Blacklist REGEX Support
I believe that Twitch should add REGEX support for Automod "Blocked words and phrases". This would be a very helpful feature for chat moderation since a lot of users can easily get past the blocked term by intentionally misspelling a word. This would also allow streamers to enforce English only characters in chat. I'm aware that twitch allows using the "*" wildcard but in many instances this is simply not enough.
Tengo una idea bastante básica y muy interesante que debería tener twitch para moderar el chat del canal, esto está implementado en Discord y es una herramienta muy básica y extremadamente eficiente, me refiero al regex "expresión regular"
Los regex son extremadamente eficientes en bloquear lo que uno quiere, por ejemplo la palabra idiota, uno puede en twitch bloquear la palabra idiota pero hay usuarios que escriben idiot4 o idiiota o iiidiota o tambien iidi0t4, pues con un regex o expresión regular se puede bloquear eso, también los regex sirven para eliminar el spam, un buen sistema regex también puede servir para modificar una palabra, por ejemplo en lugar de idiota, en el chat aparecería algo que quieras, como "caso perdido", es decir, el usuario escribe "idiota" y en el chat aparece "caso perdido", se pueden hacer muchas cosas con los regex, es muy eficiente y poderoso, y sería una herramienta básica de moderación avanzada y efectiva.
Thanks for sharing this type of informative article. I have learned some right stuff here. I really like your articles.
The AutoMod/Blocked Terms filter currently only interprets messages for exactly matching the text somewhere within the message. With the only dynamic function is an asterisk (*) character acting as a wildcard to replace any number of simple characters at that point in the sequence. This does not include spaces or international similar characters however so all a user or bot needs to do is space a word out and it will require an entire new rule if not multiple.
For example a bot site with 3 words to it's name is being posted by bots often. These sites also use words which can be relevant on stream so the individual words would never be blocked. Currently to account for the various characters and spacings I would need to write as many rules for this one bot site as I have overall currently. These can be as simple as "Cool" vs "C O O L".

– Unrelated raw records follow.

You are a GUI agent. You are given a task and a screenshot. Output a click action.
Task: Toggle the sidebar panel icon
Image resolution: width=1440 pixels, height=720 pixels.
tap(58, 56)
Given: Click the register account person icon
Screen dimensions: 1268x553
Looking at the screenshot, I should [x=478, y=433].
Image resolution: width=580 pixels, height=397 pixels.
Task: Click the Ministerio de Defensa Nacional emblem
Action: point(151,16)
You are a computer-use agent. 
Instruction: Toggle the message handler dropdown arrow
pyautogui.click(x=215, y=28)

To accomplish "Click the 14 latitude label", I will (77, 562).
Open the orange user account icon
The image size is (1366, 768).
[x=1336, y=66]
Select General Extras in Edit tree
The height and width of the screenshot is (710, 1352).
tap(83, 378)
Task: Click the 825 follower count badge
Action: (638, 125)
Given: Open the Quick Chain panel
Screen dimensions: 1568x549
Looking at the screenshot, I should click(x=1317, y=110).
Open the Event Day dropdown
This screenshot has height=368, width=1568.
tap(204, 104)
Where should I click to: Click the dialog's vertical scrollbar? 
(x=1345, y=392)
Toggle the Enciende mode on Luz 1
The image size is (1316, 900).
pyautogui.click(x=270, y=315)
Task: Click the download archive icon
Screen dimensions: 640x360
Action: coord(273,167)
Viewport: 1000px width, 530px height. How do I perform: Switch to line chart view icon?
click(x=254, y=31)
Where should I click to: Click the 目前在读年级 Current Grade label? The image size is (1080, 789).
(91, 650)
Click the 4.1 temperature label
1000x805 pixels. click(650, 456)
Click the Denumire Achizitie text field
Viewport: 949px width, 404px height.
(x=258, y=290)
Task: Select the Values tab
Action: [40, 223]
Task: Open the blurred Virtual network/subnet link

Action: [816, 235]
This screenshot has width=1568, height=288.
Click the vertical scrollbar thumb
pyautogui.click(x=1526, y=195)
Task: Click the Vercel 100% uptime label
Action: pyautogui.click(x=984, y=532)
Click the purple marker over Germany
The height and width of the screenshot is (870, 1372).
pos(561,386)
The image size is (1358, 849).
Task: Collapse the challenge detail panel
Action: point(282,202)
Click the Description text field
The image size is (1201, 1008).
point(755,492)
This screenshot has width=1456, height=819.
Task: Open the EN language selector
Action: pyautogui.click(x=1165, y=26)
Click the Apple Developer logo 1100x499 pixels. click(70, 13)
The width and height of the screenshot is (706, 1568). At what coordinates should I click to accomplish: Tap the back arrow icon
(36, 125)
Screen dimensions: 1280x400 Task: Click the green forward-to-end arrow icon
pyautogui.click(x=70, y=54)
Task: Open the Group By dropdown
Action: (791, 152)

In order to deal with these en mass it would be best to allow for use of Regex rules. The rules always begin with forward slash (/) and end with flags after the final forward slash (/) making them easy to identify.
To explain how this helps, if the blocked term has an L then the user could replace that with an uppercase I. The term would have to be either 2 rules or an * however the latter could affect other words unintentionally. With regex you could place (i|l) to catch either of only those 2 characters. Similar rules can be used to account for a Unicode character for another language which appears the same as one in the which are not currently caught by blocked terms. For instance (e|е) would account for one case I have dealt with previously.
To return to my example bot site, I could have a single rule which is specific enough to catch posts about this site and wide enough to catch any variation of it all while not interrupting any use of the words in it's name. While these rules can become long due to repeatedly checking for white space or spelled out symbols that is still preferable over many near identical rules.
As Regex is a tool which has been widely used for some time there is a lot of existing documentation and online resources for users to reference and test their rules.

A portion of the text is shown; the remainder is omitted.